More recently a large project at a matrix managed organization. The complexity made it difficult to know who was actually on the project and what teams existed. Management existed in its own bubble.
I feel pain simply seeing such places. What it can be like to work there I can only imagine. I assume people become dumb to the pain, switch off to the failing and accept the normalisation of deviance. Or, to put it another way: a culture of failure.
Both of these two examples shared one thing in common: massive Gantt charts which claimed to plan the work. In one case I saw someone scheduled to spend a month writing a manual in two years time. While these charts claim rationality they are so disconnected with the gemba as to be fantasies. I feel cognitive dissonance knowing that the managers who put their faith in such mechanisms are both rational and totally mad.
Encountering such places is painful for me. On the one hand I want to help, I want to make the engineers lives better – that is what I do! The challenge can be great. On the other hand it can be mentally and emotionally draining. Because I am passionate about what I do I feel that. If I switched off, if I treated it as a money paying gig then I too become part of the same culture and loose my efficacy.
On the other hand, when things go right I love it – perhaps because I’m an engineer and I see fixing the organization as a way of fixing the code, its called Conway’s Law.
My observation is that today, developers have a nice life: good salaries, interesting jobs, nice offices or remote work possibility, working in small teams. They even have the right to reject agile, to impose their own way of working (even when they operate within an agile framework choosen by the management). They have good tools, IDEs, plenty of conferences or meetups to learn new skills, online courses, etc…
So, in this sense, agile has won the battle.

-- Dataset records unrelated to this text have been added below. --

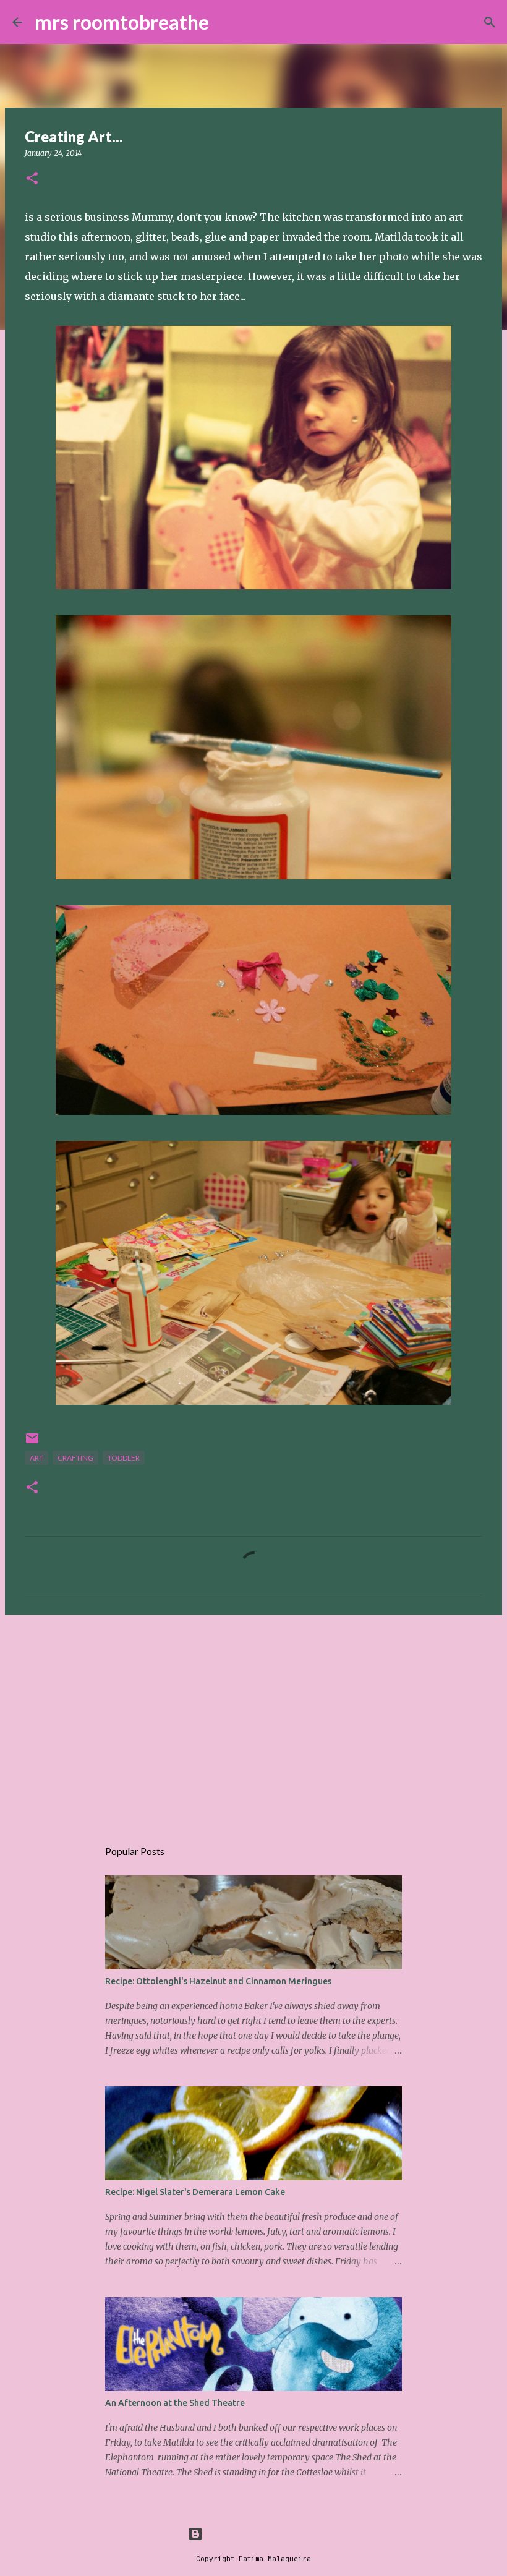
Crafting (75, 1457)
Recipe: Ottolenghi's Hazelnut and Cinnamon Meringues (218, 1981)
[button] (32, 179)
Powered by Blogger (261, 2533)
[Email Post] (32, 1443)
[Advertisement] (253, 1720)
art (36, 1457)
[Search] (226, 22)
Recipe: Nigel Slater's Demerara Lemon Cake (195, 2192)
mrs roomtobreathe (122, 22)
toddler (124, 1457)
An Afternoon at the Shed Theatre (175, 2403)
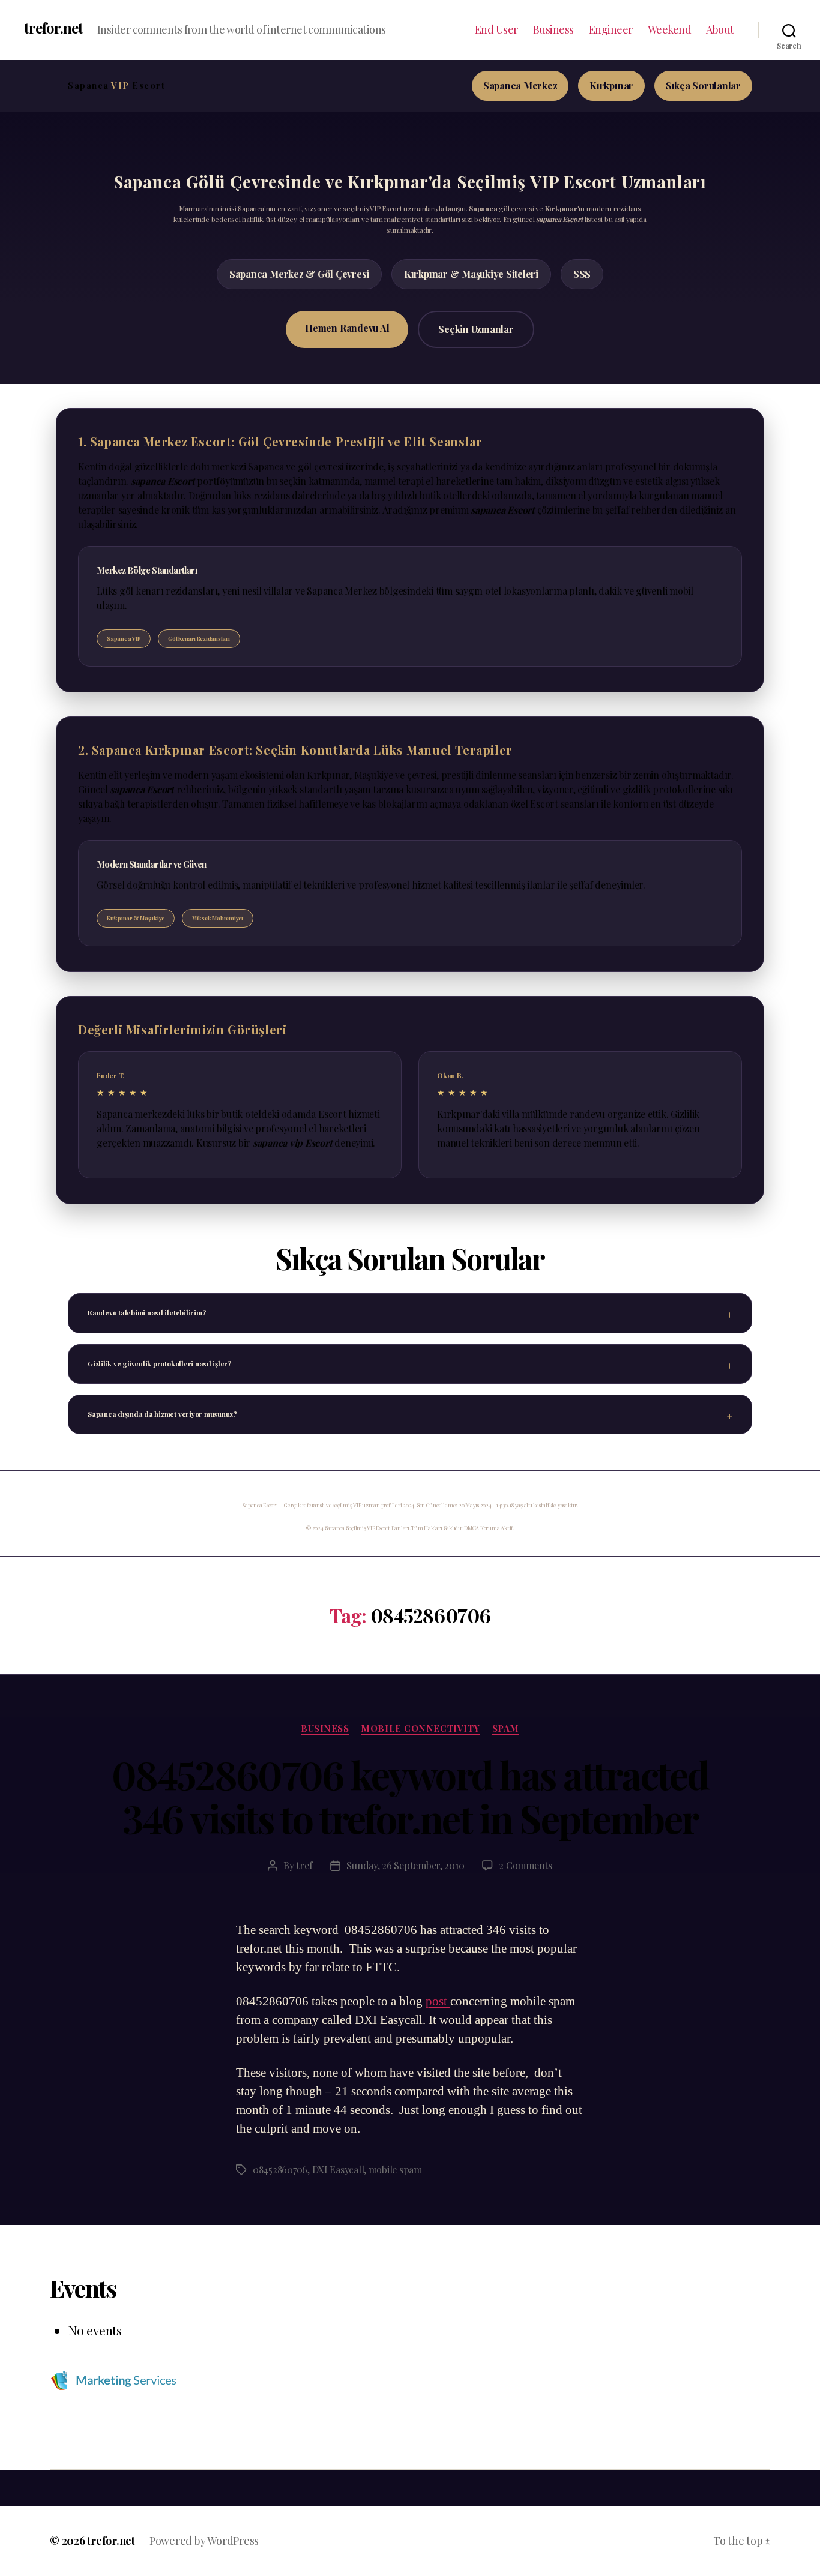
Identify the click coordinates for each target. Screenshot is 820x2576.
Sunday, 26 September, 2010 (405, 1865)
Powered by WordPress (204, 2540)
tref (304, 1865)
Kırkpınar (611, 85)
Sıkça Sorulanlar (703, 85)
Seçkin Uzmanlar (475, 329)
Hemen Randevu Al (347, 328)
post (438, 2001)
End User (496, 30)
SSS (582, 274)
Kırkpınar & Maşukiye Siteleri (471, 274)
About (720, 30)
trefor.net (53, 27)
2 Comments (525, 1865)
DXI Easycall (338, 2169)
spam (505, 1728)
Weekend (670, 30)
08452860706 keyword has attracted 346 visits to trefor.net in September (410, 1796)
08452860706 (280, 2169)
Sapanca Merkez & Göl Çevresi (299, 274)
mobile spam (395, 2169)
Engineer (611, 30)
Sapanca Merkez (520, 85)
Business (553, 30)
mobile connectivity (420, 1728)
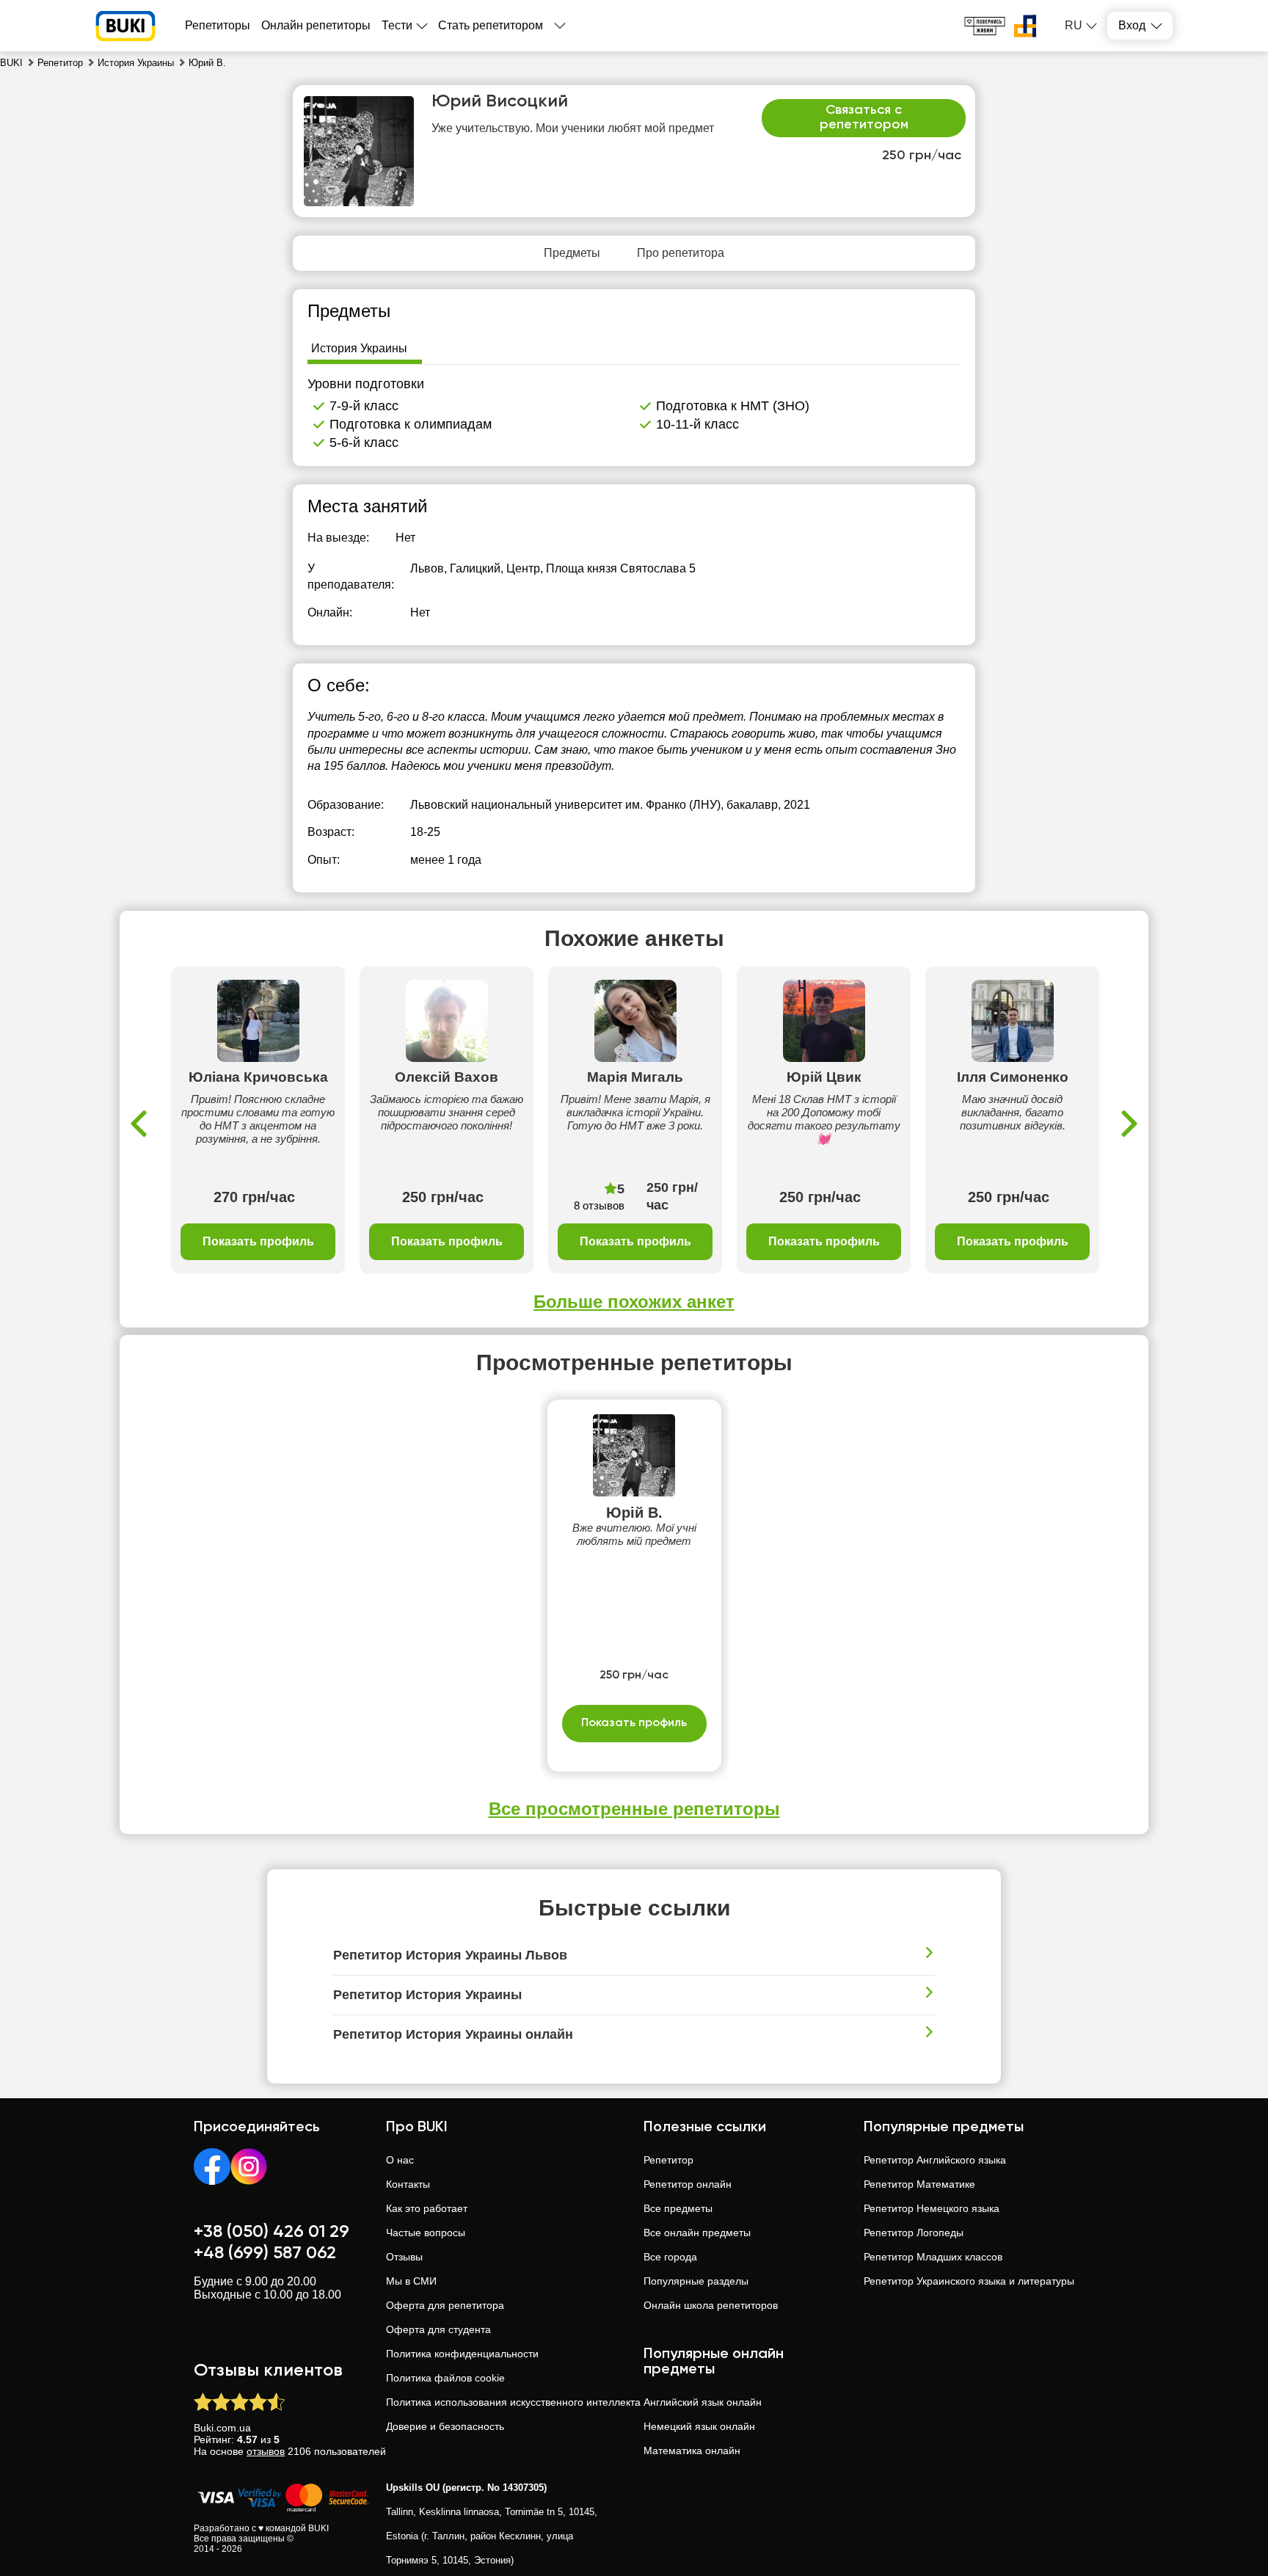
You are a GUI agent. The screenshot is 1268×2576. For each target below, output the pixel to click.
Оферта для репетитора (445, 2305)
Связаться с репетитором (864, 117)
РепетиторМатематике (919, 2184)
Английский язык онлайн (703, 2402)
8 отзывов (599, 1205)
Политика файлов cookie (445, 2378)
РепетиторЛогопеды (913, 2232)
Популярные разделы (696, 2281)
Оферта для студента (438, 2329)
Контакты (408, 2184)
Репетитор (668, 2160)
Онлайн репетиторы (316, 25)
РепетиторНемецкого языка (931, 2208)
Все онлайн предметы (697, 2232)
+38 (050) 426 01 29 (271, 2232)
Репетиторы (217, 25)
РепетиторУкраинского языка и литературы (969, 2281)
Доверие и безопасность (445, 2426)
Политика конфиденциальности (462, 2353)
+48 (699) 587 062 (265, 2253)
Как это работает (426, 2208)
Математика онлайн (692, 2450)
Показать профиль (258, 1241)
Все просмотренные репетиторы (634, 1809)
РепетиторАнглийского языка (935, 2160)
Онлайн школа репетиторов (711, 2305)
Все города (670, 2257)
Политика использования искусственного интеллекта (513, 2402)
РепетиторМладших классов (933, 2257)
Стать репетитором (490, 25)
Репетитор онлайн (688, 2184)
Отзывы (404, 2257)
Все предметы (678, 2208)
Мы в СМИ (411, 2281)
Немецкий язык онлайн (699, 2426)
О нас (400, 2160)
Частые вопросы (425, 2232)
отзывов (266, 2451)
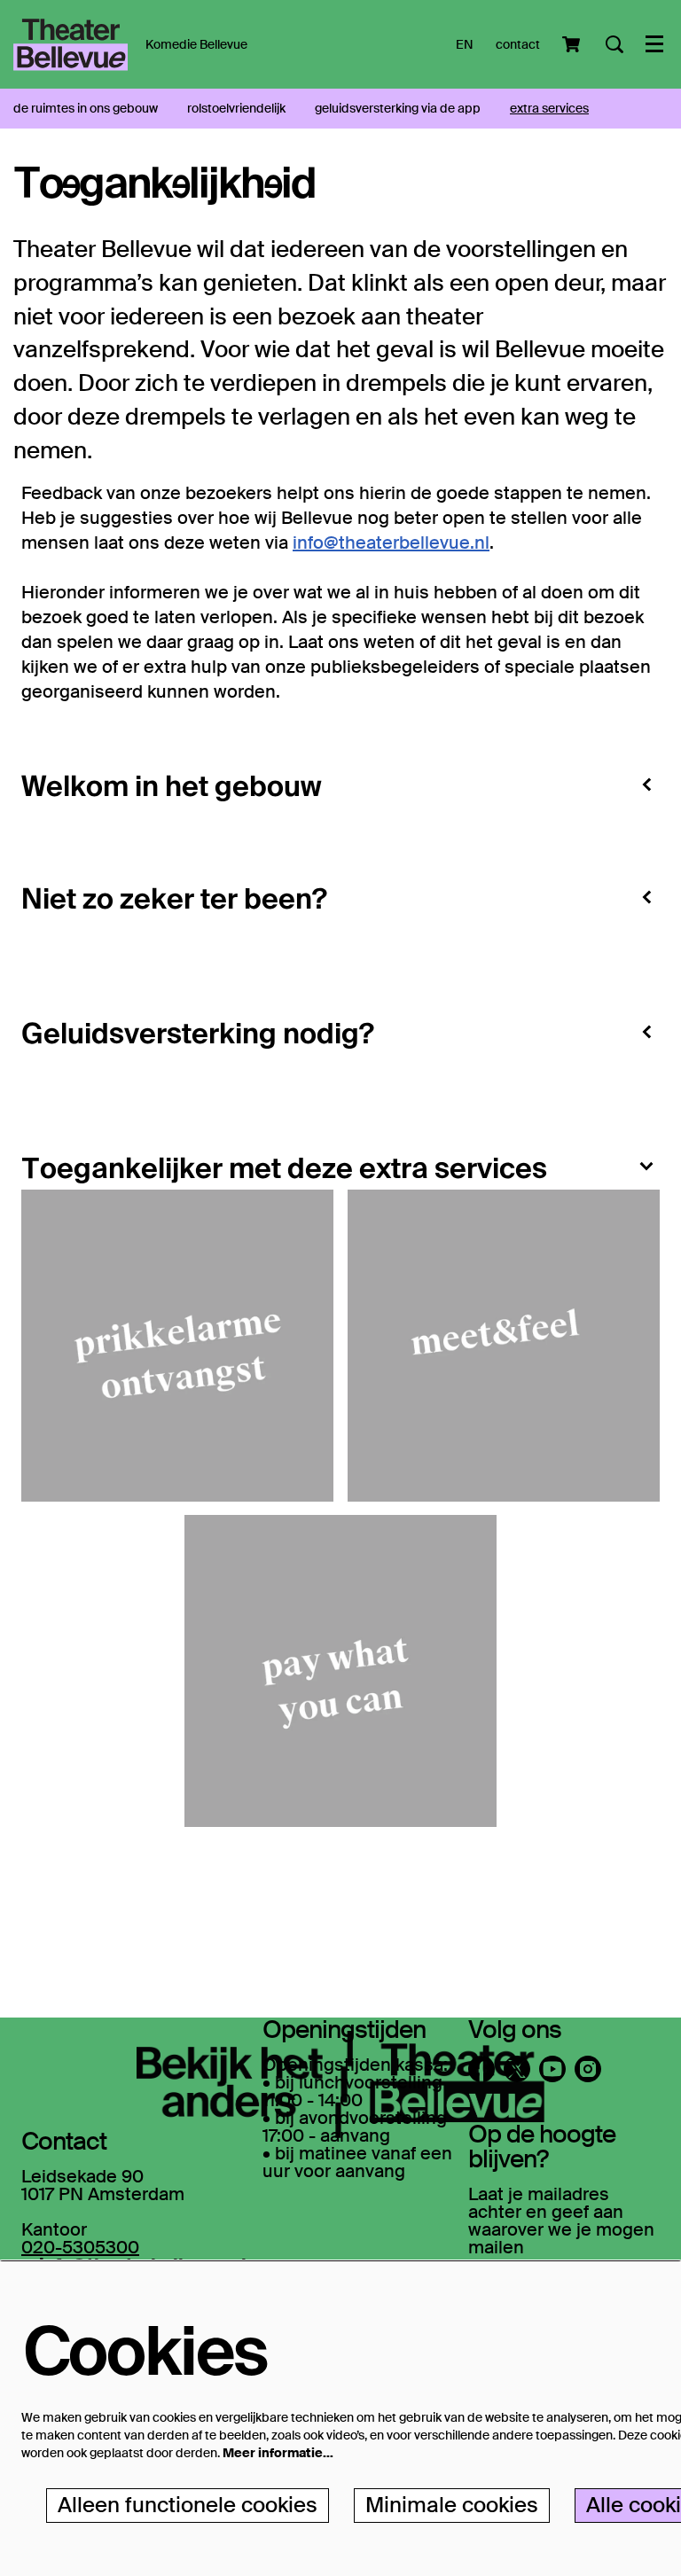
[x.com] (517, 2069)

What I see is that now, the challenge for a coach or a scrum master is to help improve the quality of what is being produced. Or to be more precise: improve the testability, readability, maintenability of the code.
There is also a challenge on the business side: helping business people decide what is the main important thing to work on, focusing on the value, invalidating hypothesis soon, etc…
That is why, in my opinion, we now need:
Technical coaches
Business coaches
Call it agile coaches, no problem, but accept the pivot (cf. Lean startup): the challenge is not the same today as it was twenty years ago.
One last thing: whatever the framework (scrum, kanban, SAfe,etc…): the challenges are the same, and a good coach/scrum master can act and improve things in any of these frameworks.